5/23/2007

Estes topónimos! (II)

Na semana passada, coloquei aqui um pequeno texto sobre toponímia portuguesa ("Por esses rios acima"). Como nele refiro, tenho ultimamente estudado algo sobre o assunto e, devo confessar abertamente, vejo-me frequentemente confrontado com a minha ignorância quase total relativamente a determinados pontos. O trabalho em si vai resultar algo chato, mas há, entretanto, alguns apontamentos mais interessantes que podem dar para este post e, possivelmente, ainda para outro pequeno texto. É uma ameaça, eu sei, mas é também uma partilha, um dos lemas do nosso blog.
Admito que nunca tinha pensado que os suevos, alanos, vândalos, ostrogodos e visigodos eram todos eles de línguas germânicas. Hoje seriam alemães, austríacos, húngaros, eu sei lá o quê!. Ora, se um Ataúlfo foi rei dos visigodos, como se poderá estranhar que esse nome, já devidamente transformado com a erosão do tempo, apareça no norte? Olhamos para uma povoação, vemo-la localizada no concelho de Vila Real com o nome de Adoufe (anteriormente Adaúfe) e ficamos a pensar no que aquilo quererá dizer. Depois entendemos que tudo terá começado com um indivíduo abastado, de nome Ataúlfo e de língua germânica, que teve uma vasta propriedade agrícola, uma "villa", que depois com os tempos se foi parcelando e povoando com agricultores. Aí, já a "villa" passou a "aldeia" que, com alguma surpresa minha, é um termo arábico (ad-daia). Temos ali todo o fluir do tempo, pessoas como nós a viverem a sua vida e o seu mundo, e a deixarem as suas marcas até aos dias de hoje.

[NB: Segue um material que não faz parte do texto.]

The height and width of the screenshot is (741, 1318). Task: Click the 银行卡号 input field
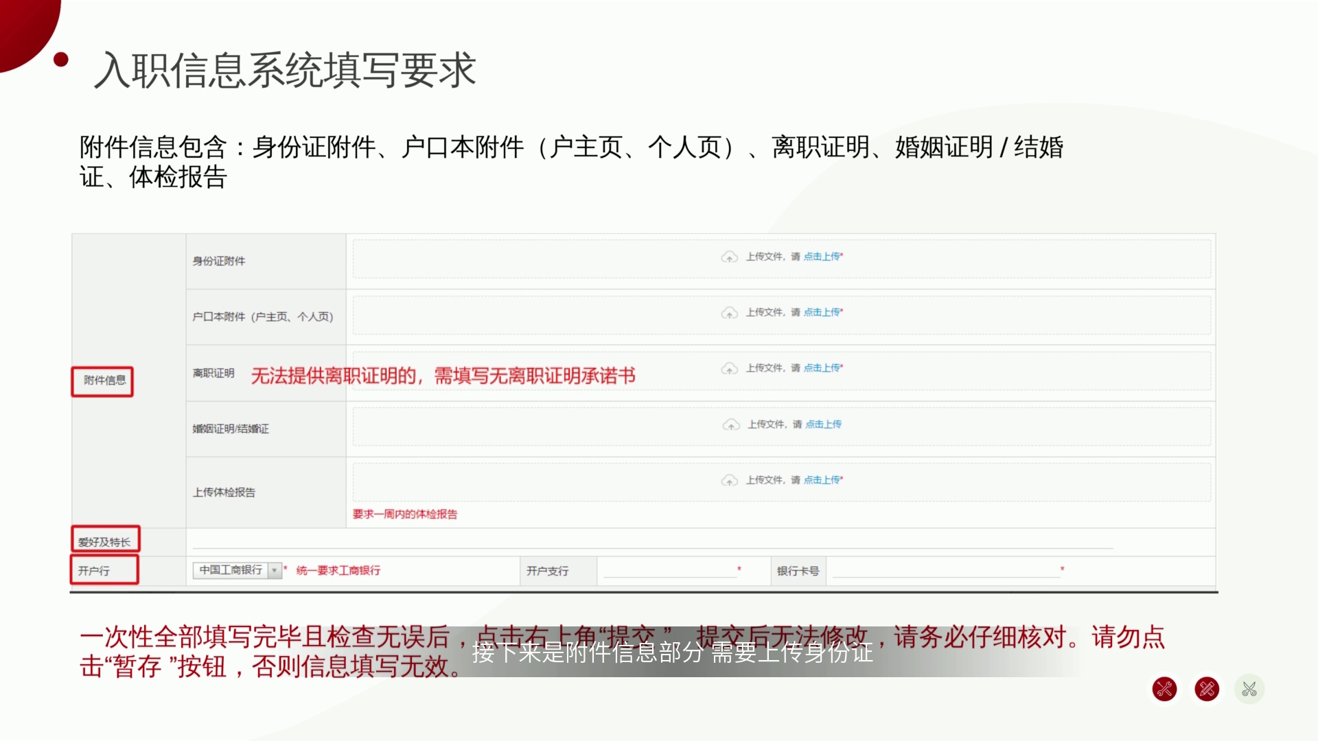(x=947, y=570)
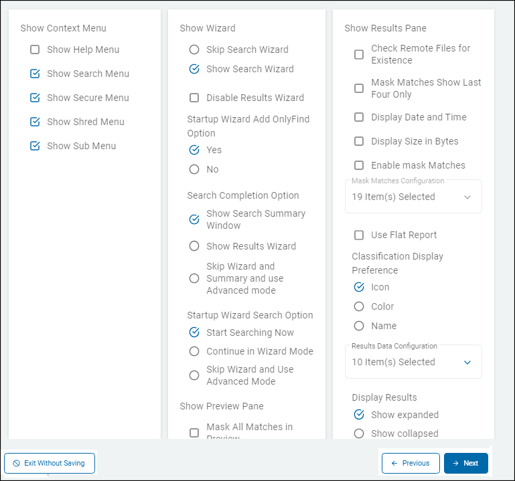The height and width of the screenshot is (481, 515).
Task: Toggle the Show Shred Menu checkbox
Action: 35,122
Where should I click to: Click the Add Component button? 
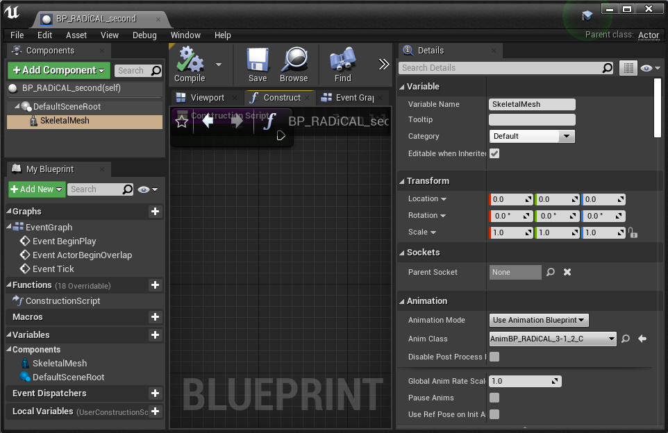(58, 70)
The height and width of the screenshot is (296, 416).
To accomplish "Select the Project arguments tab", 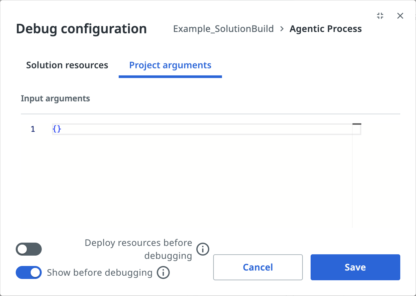I will pos(170,65).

Encontro um rei dos visigodos chamado Turismundo e um monarca suevo de nome Requimundo. Como posso ficar admirado se, depois, me aparecem terras no norte com nomes aparentemente complicados, como Freamunde, Gilmonde, Gemunde, Amonde, Mondim, a linda barragem de Salamonde, que afinal não são mais do que a marca germânica dos turistas invasores?

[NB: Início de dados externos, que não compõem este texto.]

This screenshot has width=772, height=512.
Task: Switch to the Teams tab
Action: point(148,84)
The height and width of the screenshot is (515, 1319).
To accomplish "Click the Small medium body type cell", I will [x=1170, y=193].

Entra-se noutra linha e nota-se a importância das viúvas em nomes como Porcalhota e Bacalhoa. A primeira enviuvou do seu Vasco Porcalho, proprietário que viveu no século XIV e possuía uma grande quinta; a segunda enterrou o seu Manuel Bacalhau, proprietário de um bonito palacete e largos terrenos. Daqui resultou, no primeiro caso, a localidade que foi denominada durante muitos anos Porcalhota, até que a população pediu oficialmente para que mudassem o registo e tudo passou para a designação de Amadora, mais suave. No segundo caso, tivemos, como é evidente, a Quinta da Bacalhoa, em Azeitão. Até lembra um pouco outra mulher que herdou, famosamente, o nome do seu defunto marido. Ele era o Giocondo.
Mas admita-se que existiram boas razões para as mudanças oficiais de nomes de outras localidades. Imagine-se que havia no concelho da Guarda uma aldeia que ostentava, com pouco orgulho, diga-se, o nome de Porco. Este porco era, naturalmente, o antigo porco-bravo que abundava por aquelas paragens. Pois, sim, mas como se chamam os habitantes de uma aldeia que tem o nome de Porco? Hoje a mesma terra chama-se Aldeia Viçosa.
Outra povoação que tinha razões de queixa era uma situada perto do Tejo. Oficialmente, chamava-se Punhete. A população a certa altura reuniu-se e decidiu recusar o nome. As instâncias oficiais aceitaram e hoje a linda vila chama-se Constância.
Para terminar este texto necessariamente curto, bloguesse oblige, mais um breve apontamento toponímico, este aprendido no passado domingo durante uma interessante visita ao Jardim Tropical (Belém) conduzida pelo Prof. Fernando Catarino. Fiquei aí a saber que, em tempos antigos, muitos terrenos entre Pedrouços e o Jamor (Cruz Quebrada) eram alagadiços. Por esse motivo, foram aproveitados para plantações que rendessem algum dinheiro. Pensei em arroz. Qual quê! Eram plantações de linho. Ora, esse linho precisava naturalmente de ser tratado antes de poder ser utilizado. Era batido com espadelas de madeira e, perto da zona de Belém, havia várias oficinas onde a planta tinha que passar por chapas com dentes de ferro, para que a estopa e a sua parte lenhosa e áspera (tomento) fossem retiradas. Este aparelho para o tratamento do linho, e o próprio tratamento, chamavam-se "rastelo". Começamos assim a entender melhor a razão do nome do estádio do Belenenses e por que motivo a melhor linhagem de Lisboa escolheu o bairro do Restelo para morar.